If the data is new and no prior distribution is known, computing the sample mean and sd will be misleading. Astonishingly enough the sample mean itself will have the (formally exact) same distribution as the single step length p(x). This means that the sample mean is also standard Cauchy distributed implying that with a different Cauchy sample one could have easily observed different sample means far of the presented values in blue.

What sense does it make to present the usual interval x_m \pm sd / \sqrt{N} in such a case? What to do?

The sample median, median absolute difference (mad) and Inter-Quantile-Range (IQR) are more appropriate to describe such a data set including outliers intrinsically. To make this plausible I present the following plot, whereby the median is shown in black, the mad in green and the IQR in orange.

This example shows that the median, mad and IQR converge quickly against their assumed values and contain no major jumps. These quantities do an obviously better job in describing the sample. Even in the presence of outliers they remain robust, whereby the mad converges more quickly than the IQR. Note that a standard Cauchy sample will contain half of its sample in the interval median \pm mad meaning that the IQR is twice the mad.

Drawing a random sample from a PDF that has finite moments

Just for comparison I also show the above quantities for a standard normal (pseudo) sample labeled with the same color as before as a counter example. In this case not only do both the sample mean and median but also the sd and mad converge towards their expected values (see plot below). Here all the quantities describe the data set properly and there is no trap since there are no intrinsic outliers. The sample mean itself follows a standard normal, so that the sd in deed makes sense and one could calculate a standard error \frac{sd}{\sqrt{N}} from it to present the usual stochastic confidence intervals for the sample mean.

A careful observation shows that in contrast to the Cauchy case here the sampled mean and sd converge more quickly than the sample median and the IQR. However still the sampled mad performs about as well as the sd. Again the mad is twice the IQR.
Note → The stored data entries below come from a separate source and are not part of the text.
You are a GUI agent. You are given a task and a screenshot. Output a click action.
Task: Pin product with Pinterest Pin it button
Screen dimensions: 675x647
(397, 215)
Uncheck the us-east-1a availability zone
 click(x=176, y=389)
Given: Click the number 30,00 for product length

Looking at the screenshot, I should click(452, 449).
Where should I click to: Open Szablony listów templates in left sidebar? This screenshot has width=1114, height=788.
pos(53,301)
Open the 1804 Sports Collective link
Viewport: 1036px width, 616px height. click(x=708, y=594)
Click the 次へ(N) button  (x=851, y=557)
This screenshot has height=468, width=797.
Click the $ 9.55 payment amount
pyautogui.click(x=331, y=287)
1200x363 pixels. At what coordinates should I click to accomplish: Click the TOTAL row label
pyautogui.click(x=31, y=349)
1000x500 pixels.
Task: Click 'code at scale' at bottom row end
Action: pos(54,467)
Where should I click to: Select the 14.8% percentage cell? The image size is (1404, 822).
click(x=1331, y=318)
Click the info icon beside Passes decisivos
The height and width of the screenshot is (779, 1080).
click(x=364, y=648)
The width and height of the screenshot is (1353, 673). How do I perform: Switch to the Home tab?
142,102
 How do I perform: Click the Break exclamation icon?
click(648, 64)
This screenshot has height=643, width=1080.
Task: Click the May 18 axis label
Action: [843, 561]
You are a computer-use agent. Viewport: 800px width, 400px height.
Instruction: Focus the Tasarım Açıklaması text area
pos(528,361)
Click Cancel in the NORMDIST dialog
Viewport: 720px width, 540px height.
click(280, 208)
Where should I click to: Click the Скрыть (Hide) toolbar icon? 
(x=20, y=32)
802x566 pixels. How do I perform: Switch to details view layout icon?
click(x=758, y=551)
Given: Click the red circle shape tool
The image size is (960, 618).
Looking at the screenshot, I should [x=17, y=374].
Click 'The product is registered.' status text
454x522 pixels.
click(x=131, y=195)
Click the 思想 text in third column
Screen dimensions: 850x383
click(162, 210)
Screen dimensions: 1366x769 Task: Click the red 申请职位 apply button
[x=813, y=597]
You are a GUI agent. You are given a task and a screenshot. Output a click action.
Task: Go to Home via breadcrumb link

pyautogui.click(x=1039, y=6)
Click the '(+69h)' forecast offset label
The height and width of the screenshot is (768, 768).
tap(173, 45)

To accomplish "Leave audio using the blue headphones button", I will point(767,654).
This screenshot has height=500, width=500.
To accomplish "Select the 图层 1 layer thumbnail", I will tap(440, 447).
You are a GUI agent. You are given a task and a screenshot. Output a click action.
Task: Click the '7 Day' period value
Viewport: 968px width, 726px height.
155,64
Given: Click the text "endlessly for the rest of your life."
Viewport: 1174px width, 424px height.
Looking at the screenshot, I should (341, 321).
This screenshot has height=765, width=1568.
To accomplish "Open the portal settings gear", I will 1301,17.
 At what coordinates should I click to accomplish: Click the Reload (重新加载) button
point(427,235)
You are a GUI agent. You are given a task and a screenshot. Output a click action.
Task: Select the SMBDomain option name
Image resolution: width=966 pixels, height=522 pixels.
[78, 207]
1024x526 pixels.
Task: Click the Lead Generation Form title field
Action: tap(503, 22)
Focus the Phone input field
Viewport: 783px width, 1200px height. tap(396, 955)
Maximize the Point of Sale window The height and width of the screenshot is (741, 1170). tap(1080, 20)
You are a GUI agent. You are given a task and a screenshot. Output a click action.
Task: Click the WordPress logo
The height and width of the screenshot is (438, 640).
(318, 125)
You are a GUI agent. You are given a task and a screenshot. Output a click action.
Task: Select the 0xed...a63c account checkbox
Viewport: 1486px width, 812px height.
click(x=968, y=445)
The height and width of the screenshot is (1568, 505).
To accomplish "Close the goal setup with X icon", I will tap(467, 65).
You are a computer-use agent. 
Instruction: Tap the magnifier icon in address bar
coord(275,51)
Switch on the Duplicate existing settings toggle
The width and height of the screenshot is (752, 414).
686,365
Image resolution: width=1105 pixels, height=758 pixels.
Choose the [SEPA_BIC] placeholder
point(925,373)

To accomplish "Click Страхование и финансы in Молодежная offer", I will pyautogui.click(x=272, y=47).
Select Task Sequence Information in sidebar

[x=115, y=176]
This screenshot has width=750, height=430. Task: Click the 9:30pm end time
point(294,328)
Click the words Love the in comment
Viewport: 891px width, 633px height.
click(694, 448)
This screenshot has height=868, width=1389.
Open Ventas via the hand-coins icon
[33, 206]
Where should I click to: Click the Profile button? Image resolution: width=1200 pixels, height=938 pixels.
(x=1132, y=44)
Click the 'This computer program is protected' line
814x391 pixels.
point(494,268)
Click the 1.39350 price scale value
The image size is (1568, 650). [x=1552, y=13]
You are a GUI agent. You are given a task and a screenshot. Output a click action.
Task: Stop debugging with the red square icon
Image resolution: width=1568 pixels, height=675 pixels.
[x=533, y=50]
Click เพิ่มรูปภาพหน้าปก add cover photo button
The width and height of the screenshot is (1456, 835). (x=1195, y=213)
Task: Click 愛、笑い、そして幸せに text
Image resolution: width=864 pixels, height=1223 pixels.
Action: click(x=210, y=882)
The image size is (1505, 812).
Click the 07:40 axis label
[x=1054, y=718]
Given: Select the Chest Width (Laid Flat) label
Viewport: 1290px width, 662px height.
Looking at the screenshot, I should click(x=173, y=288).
And here are the graphs of the prementioned quantities for a pseudo normal sample:

The take-home-message:

Just be careful when you observe outliers and calculate sample quantities right away, you might miss something. At best one carefully observes how the relevant quantities change with sample size as demonstrated in this article.

Such curves should become of broader interest in order to improve transparency in the Data Science process and reduce fallacies as well.

Thank you for reading.

P.S.: Feel free to play with the set random seed in the R-code below and observe how other quantities behave with rising sample size. Of course you can also try different PDFs at the beginning of the code. You can employ a Cauchy, Gaussian, uniform, exponential or Holtsmark (pseudo) random sample.

 

QUIZ: Which one of the recently mentioned random samples contains a trap** and why?

**in the context of this article

 

R-code used to generate the data and for producing plots:

 

#R-script for emphasizing convergence and divergence of sample means

####install and load relevant packages ####

#uncomment these lines if necessary
#install.packages(c('ggplot2',’stabledist’))
#library(ggplot2)
#library(stabledist)

#####drawing random samples #####

#Setting a random seed for being able to reproduce results  
set.seed(1234567)   
N= 2000     #sample size

#Choose a PDF from which a sample shall be drawn
#To do so (un)comment the respective lines of following code

data <- rcauchy(N)    # option1(default): standard Cauchy sampling

#data <- rnorm(N)     #option2: standard Gaussian sampling
                               
#data <- rexp(N)    # option3: standard exponential sampling

#data <- rstable(N,alpha=1.5,beta=0)  # option4: standard symmetric Holtsmark sampling

#data <- runif(N)              #option5: standard uniform sample

#####descriptive statistics####
#preparations/declarations

SUM = vector()
sd =vector()
mean = vector()
SQ =vector()
SQUARES = vector()
median = vector()
mad =vector()
quantiles = data.frame()
sem =vector()

#piecewise calculaion of descrptive quantities

for (k in 1:length(data)){              #mainloop
SUM[k] <- sum(data[1:k])            # sum of sample
mean[k] <- mean(data[1:k])          # arithmetic mean
sd[k] <- sd(data[1:k])              # standard deviation
sem[k] <- sd[k]/(sqrt(k))          #standard error of the sample mean (for finite variances)
mad[k] <- mad(data[1:k],const=1)   # median absolute deviation    

for (j in 1:5){
qq <- quantile(data[1:k],na.rm = T)
quantiles[k,j] <- qq[j]         #quantiles of sample
}
colnames(quantiles) <- c('min','Q1','median','Q3','max')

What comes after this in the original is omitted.